Il ciclone Harry travolge la Sicilia. Allerta rossa in Sardegna e Calabria

Scritto il 20/01/2026
da agi

AGI - La Sicilia, soprattutto quella orientale, è sferzata dal ciclone Harry. L'isola è spaccata in due: il fronte est segnato di allerta rossa, il resto di arancione. L'allerta è alta da ieri, con livelli di guardia che hanno mobilitato tutte le strutture di soccorso e Protezione civile. Oltre 6 mila gli uomini in campo. Scuole chiuse ovunque: oltre 150 i sindaci che hanno sospeso le lezioni, compreso nei nove capoluoghi di provincia per forti venti, nubifragi e mareggiate.

Queste ultime in particolare hanno imposto lo sgombero di circa 200 persone: nel Siracusano, a Pachino, sgomberate dalle abitazioni della nota borgata turistica di Marzamemi circa 40 persone; mentre altre decine hanno lasciato la contrada marinara di Granelli; a Capo Mulini e Santa Maria La Scala, ad Acireale (Catania), ne sono state evacuate 95. Nel Messinese, a Giampilieri, portati via d'urgenza i 32 ospiti della Rsa Villa Aurora.

In tilt i collegamenti per le isole minori, a cominciare dalle Eolie, e circolazione ferroviaria stravolta: sospesa sulla linea Siracusa-Caltanissetta e sulla Catania-Caltagirone.
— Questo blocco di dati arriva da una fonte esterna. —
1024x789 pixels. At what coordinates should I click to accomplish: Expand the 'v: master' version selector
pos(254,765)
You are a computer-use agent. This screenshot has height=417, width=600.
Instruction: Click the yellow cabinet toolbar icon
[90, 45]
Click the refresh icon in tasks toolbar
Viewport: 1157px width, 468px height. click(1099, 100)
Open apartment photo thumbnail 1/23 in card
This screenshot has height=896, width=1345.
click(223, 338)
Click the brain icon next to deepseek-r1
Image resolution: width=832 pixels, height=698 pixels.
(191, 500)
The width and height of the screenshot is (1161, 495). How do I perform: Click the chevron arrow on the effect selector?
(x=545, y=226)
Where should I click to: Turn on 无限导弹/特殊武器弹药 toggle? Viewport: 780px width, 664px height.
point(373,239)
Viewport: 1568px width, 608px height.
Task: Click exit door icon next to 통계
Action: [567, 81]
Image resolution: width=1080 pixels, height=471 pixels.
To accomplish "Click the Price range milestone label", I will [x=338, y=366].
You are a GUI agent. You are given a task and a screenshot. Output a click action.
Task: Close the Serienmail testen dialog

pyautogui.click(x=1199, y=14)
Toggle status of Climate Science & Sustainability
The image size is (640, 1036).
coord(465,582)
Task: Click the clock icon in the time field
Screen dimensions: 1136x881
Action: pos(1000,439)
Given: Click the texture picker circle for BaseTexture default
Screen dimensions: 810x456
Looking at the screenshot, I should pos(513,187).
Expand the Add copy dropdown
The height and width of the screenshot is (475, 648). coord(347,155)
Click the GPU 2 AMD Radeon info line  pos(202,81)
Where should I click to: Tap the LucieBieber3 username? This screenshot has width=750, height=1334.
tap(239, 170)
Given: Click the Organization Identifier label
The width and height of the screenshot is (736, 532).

Modifiche sulla Messina-Catania-Siracusa, sulla Catania-Palermo e sulla Piraineto-Trapani.

In provincia di Catania 46 gli interventi svolti dai vigili del fuoco, altri sei in essere; soprattutto per cedimenti (13) e alberi pericolanti (12). Più di 70, invece, gli interventi effettuati in 24 ore dai vigili del fuoco del comando provinciale di Siracusa. Le operazioni si sono intensificate soprattutto durante la notte, con numerose chiamate arrivate dai comuni di Siracusa, Augusta e Priolo Gargallo. Le forti raffiche di vento hanno causato la caduta di alberi e pali, il distacco di cavi elettrici e la presenza di strutture pericolanti sulla sede stradale, con conseguenti disagi alla viabilità e interruzioni della fornitura elettrica in diverse zone. Per l'intero territorio provinciale la Protezione civile ha diramato l'allerta rossa.

Allerta rossa anche in Sardegna e Calabria

Allerta rossa e arancione anche in Sardegna e Calabria, mentre l'allerta gialla interessa altre zone delle tre regioni e la Basilicata. Lo rende noto online il Dipartimento della Protezione civile. In particolare, sarà allerta rossa per rischio idraulico in alcune zone di Calabria (Versante Tirrenico Meridionale, Versante Jonico Meridionale, Versante Jonico Centro-meridionale) e Sicilia (Sud-Orientale, versante ionico, Bacino del Fiume Simeto, Nord-Orientale, versante ionico, Nord-Orientale, versante tirrenico e isole Eolie, Sud-Orientale, versante Stretto di Sicilia). Sarà allerta rossa per rischio idrogeologico in altre zone di Calabria, Sardegna (Iglesiente, Campidano, Bacini Flumendosa - Flumineddu, Gallura) e Sicilia. L'allerta arancione per rischio idrogeologico persiste su varie zone di Calabria, Sardegna e Sicilia, e gialla anche per una parte della Basilicata.

Interventi dei vigili del fuoco nel Siracusano

Sono stati più di 70 gli interventi effettuati nelle ultime 24 ore dai vigili del fuoco del comando provinciale di Siracusa per fronteggiare l'ondata di maltempo legata al passaggio del ciclone Harry. Le operazioni si sono intensificate soprattutto durante la notte, con numerose chiamate arrivate dai comuni di Siracusa, Augusta e Priolo Gargallo. Le forti raffiche di vento hanno causato la caduta di alberi e pali, il distacco di cavi elettrici e la presenza di strutture pericolanti sulla sede stradale, con conseguenti disagi alla viabilità e interruzioni della fornitura elettrica in diverse zone. Per l'intero territorio provinciale la Protezione civile ha diramato l'allerta rossa.

Sgombero precauzionale a Marzamemi

Situazione critica anche lungo la costa: a Pachino il sindaco ha disposto in via precauzionale lo sgombero totale del borgo marinaro di Marzamemi, nota e affollata meta turistica d'estate, a causa del moto ondoso eccezionale. Le famiglie evacuate sono state ospitate in strutture comunali o nelle case dei parenti. Il dispositivo di soccorso resta operativo e il monitoraggio prosegue in attesa di un miglioramento delle condizioni meteo.